Licensing (Approval to Use)

After completing these crucial steps and proving that the drug is safe, the BLA (Biologics License Application) and NDA ( New Drug Application) will file the report to the FDA. During the trial research and analysis of drugs, NDA/BLA should have all scientific information compiled. 

The FDA reviews the report submitted by the NDA/BLA in six months. Depending on the country and its guidelines, the process may take two years. 

Approval (Available for Prescription)

Prescribers are medical professionals. Reviews maintain safety over time, even after approval. For instance, quality control requirements must be fulfilled, and all adverse event cases must be reported (sometimes studies to assess long-term effects).

The expedited approval process for severe diseases is intended to support treatment development and address medical needs by enabling patients to receive critical new treatments more quickly.

Post-Marketing Studies

Another term for post-marketing studies is Phase IV studies, which are unique and have long-term effectiveness/use. As discussed above, these studies are not done for a group of people; instead, they are performed or done in specific populations. However, they are specific to children or older adults, and the study is meticulously designed to monitor long-term efficacy, effectiveness, and impact on a person.

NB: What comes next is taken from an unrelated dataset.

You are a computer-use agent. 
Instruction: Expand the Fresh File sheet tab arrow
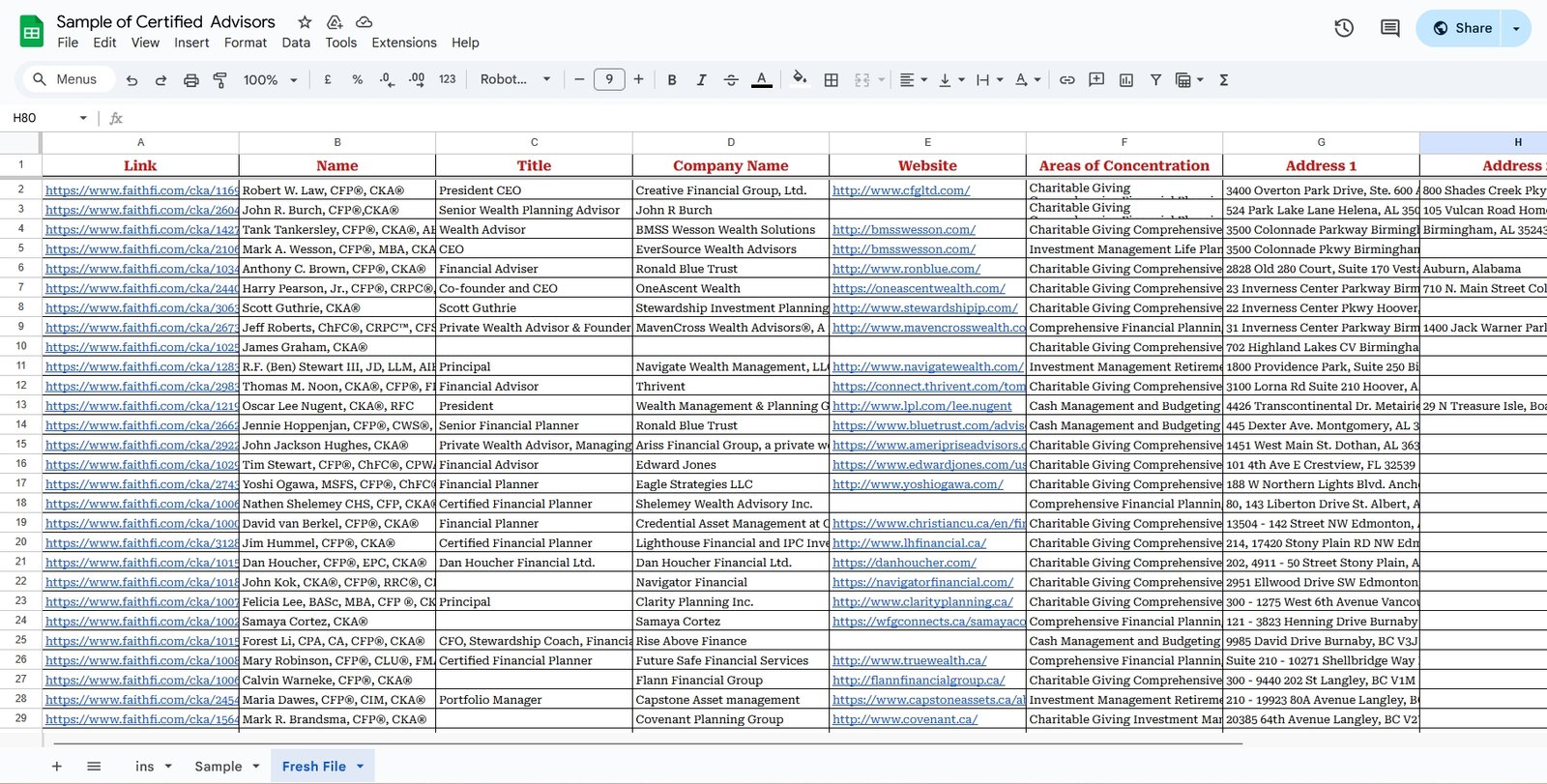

Some studies aid in determining a therapy's cost-effectiveness compared to other traditional and new therapies.

Purpose of Clinical Research Processes

Clinical research is conducted to achieve several vital objectives in the realm of healthcare:

It assesses the safety of medical interventions, ensuring that they do not pose undue risks to patients.

Clinical research evaluates the effectiveness of these interventions, providing critical insights into their ability to deliver therapeutic benefits.

It is a primary driver of medical progress, expanding our knowledge of diseases, treatments, and healthcare practices.

"In closing, the clinical research process guides us toward a healthier, more informed future. It's a testament to our dedication to improving patient care and enhancing medical knowledge. Each study unlocks the potential for safer, more effective treatments. As we conclude this exploration of the clinical research journey, remember that the collective effort of researchers, healthcare professionals, and study participants drives progress in medicine.

Together, we illuminate the path to better healthcare, shaping a world where innovative treatments transform lives. Join us in celebrating the remarkable impact of clinical research as we continue to push the boundaries of what's possible to pursue better health and a brighter tomorrow."